Passage to read.
%%

Connecting the sensor to I2C discovered something I had not considered upfront. As I have some dedicated ports for the stepper motor which include the native I2C ports, later on, I will have to use software I2C ports.
Connections of the sensor to the Arduino:
- Connect Vin to the power supply, 3-5 V is fine. Use the same voltage that the microcontroller logic is based off of. For most Arduinos, that is 5V
- Connect GND to common power/data ground
- Connect the SCL pin to the I2C clock SCL pin on your Arduino. On an UNO & '328 based Arduino, this is also known as A5, on a Mega it is also known as digital 21
- Connect the SDA pin to the I2C data SDA pin on your Arduino. On an UNO & '328 based Arduino, this is also known as A4, on a Mega it is also known as digital 20
You can download the sensor's library here or install it with Arduino library manager.
I commented all non integer values to work with the data only on the serial interface and uploaded the example code to the board.
The code for the microcontroller board:
#include "Adafruit_VL53L0X.h"
Adafruit_VL53L0X lox = Adafruit_VL53L0X();
void setup() {
Serial.begin(115200);
// wait until serial port opens for native USB devices
while (! Serial) {
delay(1);
}
if (!lox.begin()) {
Serial.println(F("Failed to boot VL53L0X"));
while(1);
}
}
void loop() {
VL53L0X_RangingMeasurementData_t measure;
//Serial.print("Reading a measurement... ");
lox.rangingTest(&measure, false); // pass in 'true' to get debug data printout!

%%

What you need to do.
1. According to the VL53L0X sensor notes, which pin on an Arduino Mega serves as the I2C data (SDA) pin?
2. Pick up the VL53L0X sensor notes after their last line and carry the text on from there.

Material.
%%

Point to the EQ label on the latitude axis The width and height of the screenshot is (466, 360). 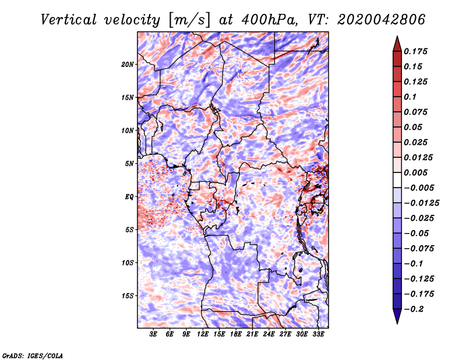coord(129,196)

%%

Task-by-task outputs.
1. Digital 20

2.
if (measure.RangeStatus != 4) { // phase failures have incorrect data
Serial.println(measure.RangeMilliMeter);
} else {
Serial.println("2000"); // Default for "out of range"
}
delay(100);
}
Python
Go to PyCharm to create a python script to read serial data. If you need to install packages, go to file > settings > project > project interpreter and click +. First, I used some code, I found here.
For Python, I'm using the matplotlib.pyplot library, which uses basically the syntax of Matlab and which is also true for drawnow which is used for continuous updating.
The code for python:
import serial
import matplotlib.pyplot as plt
from drawnow import *
values = []
plt.ion()
cnt = 0
serialArduino = serial.Serial('COM4', 115200)
def plotValues():
plt.title('Distance value from VL53L0X')
plt.grid(True)
plt.ylabel('Distance in mm')
plt.plot(values, 'rx-', label='values')
plt.legend(loc='upper right')
# pre-load dummy data
for i in range(0, 26):
values.append(0)
while True:
while (serialArduino.inWaiting() == 0):
pass
valueRead = serialArduino.readline()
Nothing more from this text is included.